That’s why competitive supply chains leverage constrained optimization (CO) techniques to assure their operations are optimally tuned. CO helps supply chains by identifying the best path forward as dynamic conditions change sourcing options and buyer requirements. These kinds of CO are ideally suited for quantum computers, which simulate real-world scenarios in ways that classical computers cannot.
How Supply Chains Benefit
Among the measures CO can identify are:
- The probable combinations that will result in the minimum supply chain cost for a specific product or a set of products, where the cost is constrained by other costs, such as raw materials, labor or other resources involved in creating the product(s)
- The combinations of suppliers and materials to best achieve this lowest cost
- Logistics options to assure on-time delivery and lowest transportation and warehouse costs for products.
CO benefits supply chains in other ways:
Transportation efficiency. CO can be used to identify optimal locations for plants, distribution facilities and other logistics hubs. Even a difference of 1 mile in the location of a plant can make a significant impact in network costs and productivity.
Warehouse management and distribution services. CO can optimize global and local shipping and loads, warehousing and delivery for lowest cost, optimum efficiency and productivity.
Inbound logistics. From order levels to delivery to the production line, optimization can drive maximum production levels at the best cost. One lost shipment or forgotten vendor can wreak havoc on a production line.
Consider, for example, how a major chip manufacturer — before the current semiconductor supply chain and shortage issues — utilized CO to reduce supply chain costs significantly for a new chip.
When the process started, manufacturing costs were approximately US$5.50 per chip. When units were selling for $100, that was a reasonable cost. However, its newer chip cost more to manufacture, about $20.
The only way to profit on the newer chip was to reduce inventory levels, which had been kept high to support a then-lengthy nine-week order cycle. To achieve the supply chain cost needed, the cycle time and resulting inventory costs/time needed to be reduced dramatically.

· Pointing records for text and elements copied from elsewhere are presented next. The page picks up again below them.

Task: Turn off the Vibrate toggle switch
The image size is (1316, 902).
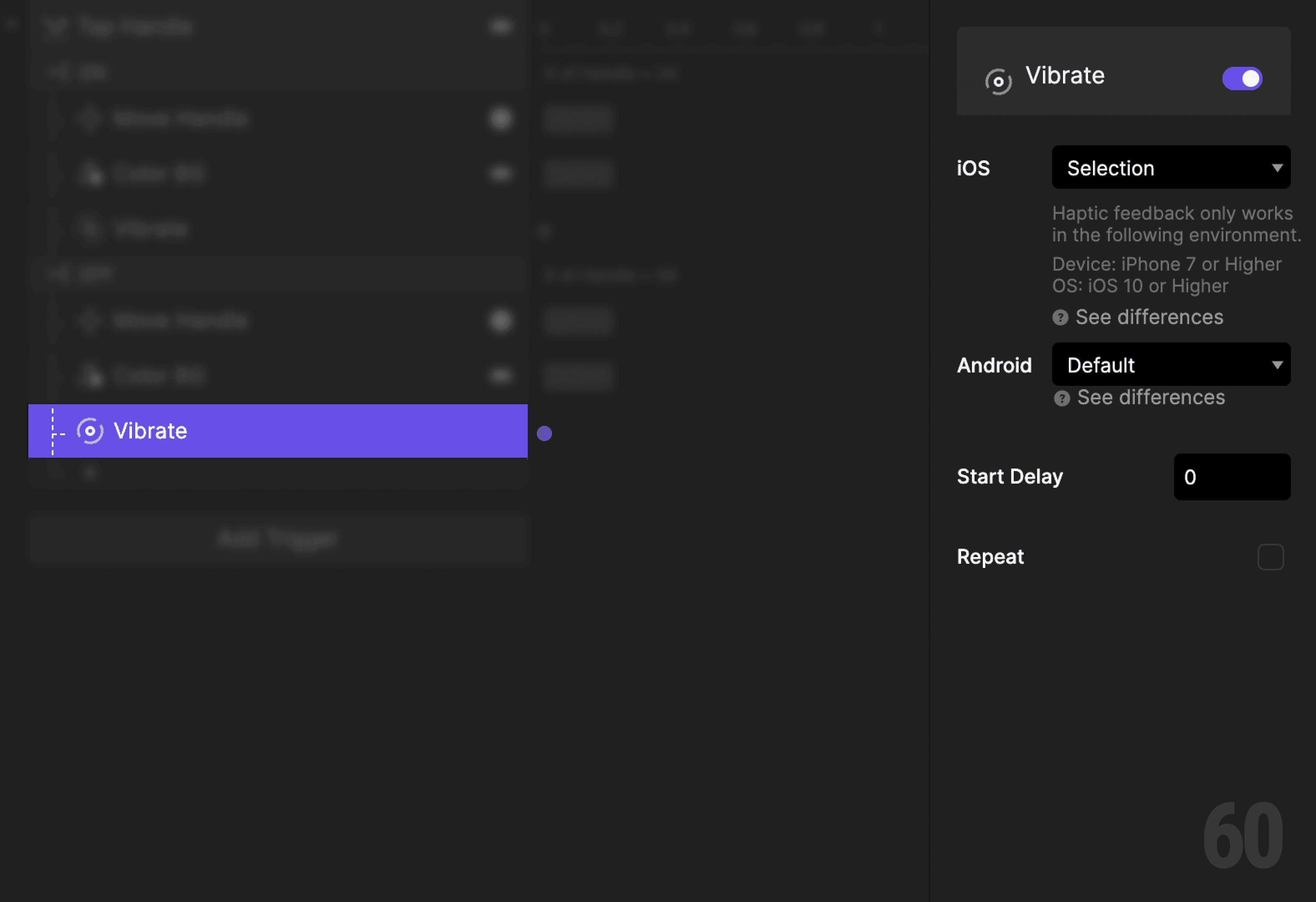Action: click(x=1243, y=79)
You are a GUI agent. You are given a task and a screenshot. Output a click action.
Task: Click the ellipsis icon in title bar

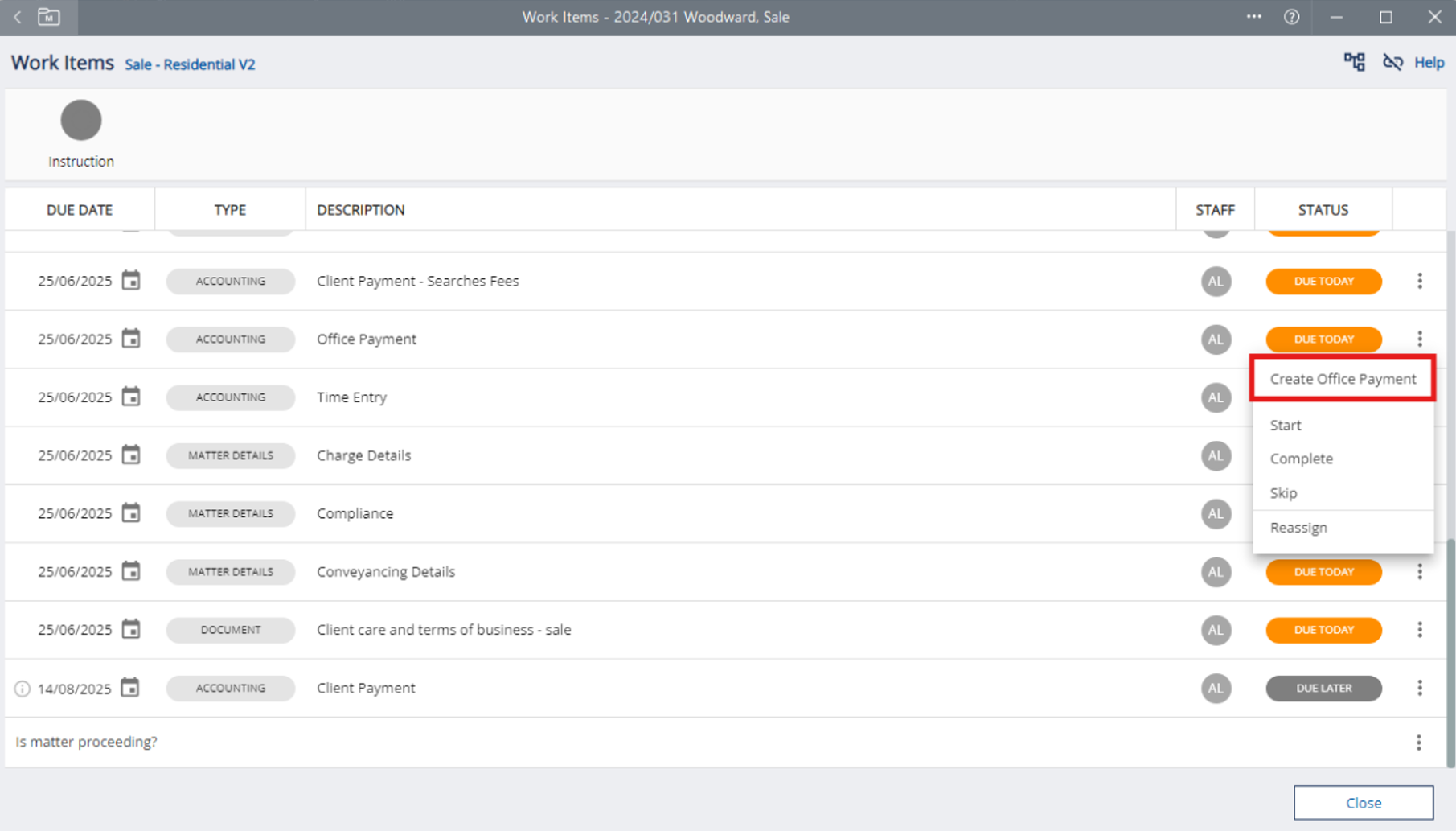[1253, 17]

Through the power of CO computations, the chip manufacturer identified the optimum cycle time and how to adjust to meet a new order time of two weeks.

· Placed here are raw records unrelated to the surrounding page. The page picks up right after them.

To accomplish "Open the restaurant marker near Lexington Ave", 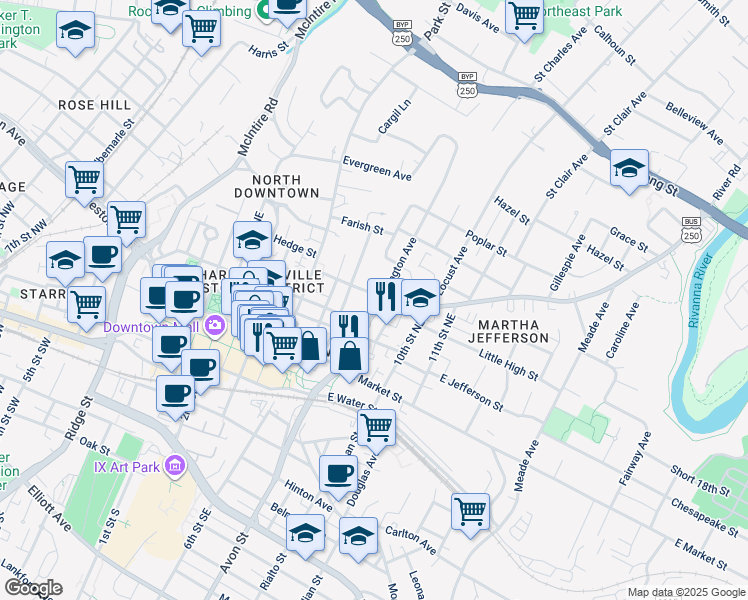I will [385, 297].
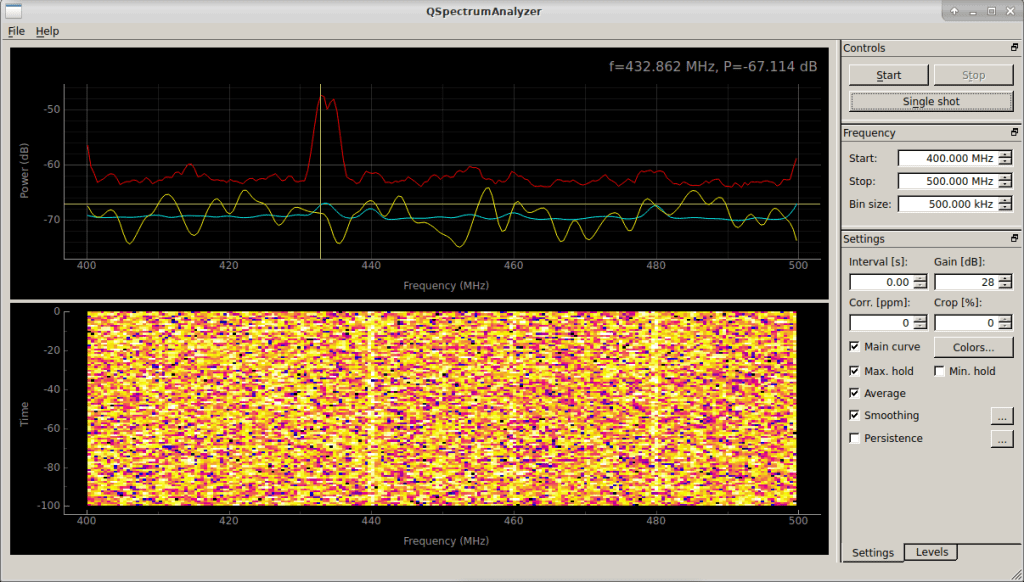Disable the Main curve checkbox

(x=855, y=346)

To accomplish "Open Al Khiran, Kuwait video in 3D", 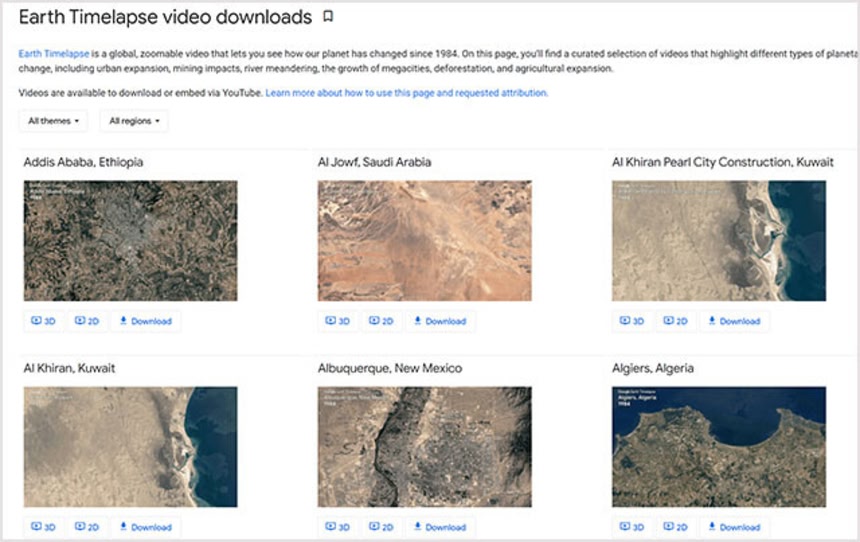I will tap(43, 527).
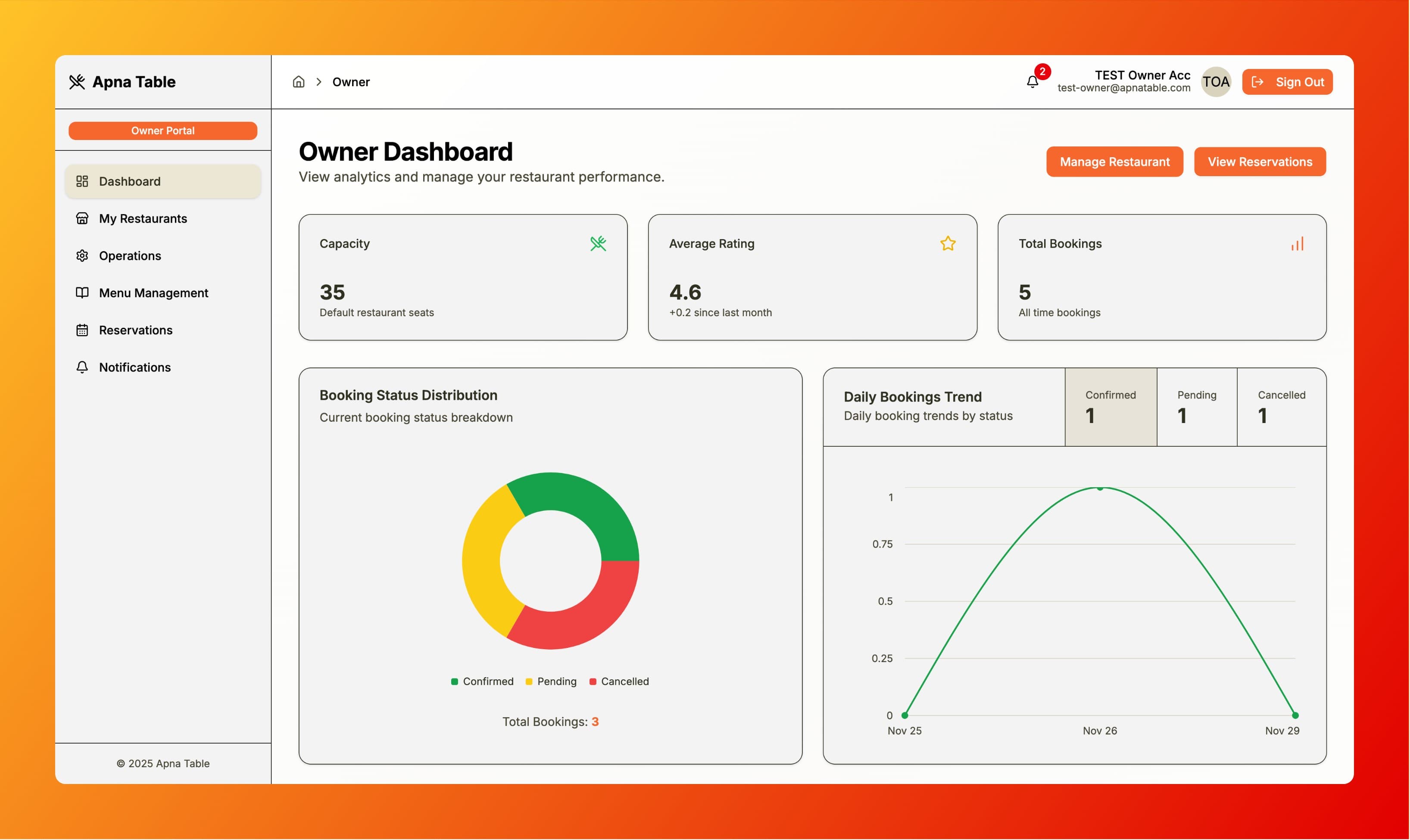Toggle the Pending item in the donut chart legend
Viewport: 1410px width, 840px height.
pos(550,681)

The result? A supply chain cost reduction of about $4 for each new chip, fulfilling the required cost to deliver the profit margin required for mass success.
The Future is Quantum
The computational load required to process large datasets in a reasonable time frame is huge, and current computers typically lack the performance and accuracy needed. Quantum computing techniques, however, can empower CO to a new levels of accuracy and performance by allowing you to represent variables (like trucks, people or stock-keeping units), constraints (cost, volume and time) and objectives within a multidimensional state.
Thus, quantum techniques can be used to process data, requirements and goals in a way that represents the real world, including interrelationships and dependencies. As the data is processed, it changes states to represent the probabilistic cause-and-effect relationships, and the real-world scenarios that result. Organizations can view the probable outcomes of various potential business decisions and select the one that best meets their current situation.
When supercharged with quantum-ready techniques, CO can deliver the deeper insights organizations need to get and stay ahead. These techniques help companies make better decisions to improve supply chain efficiency, leading to better business outcomes.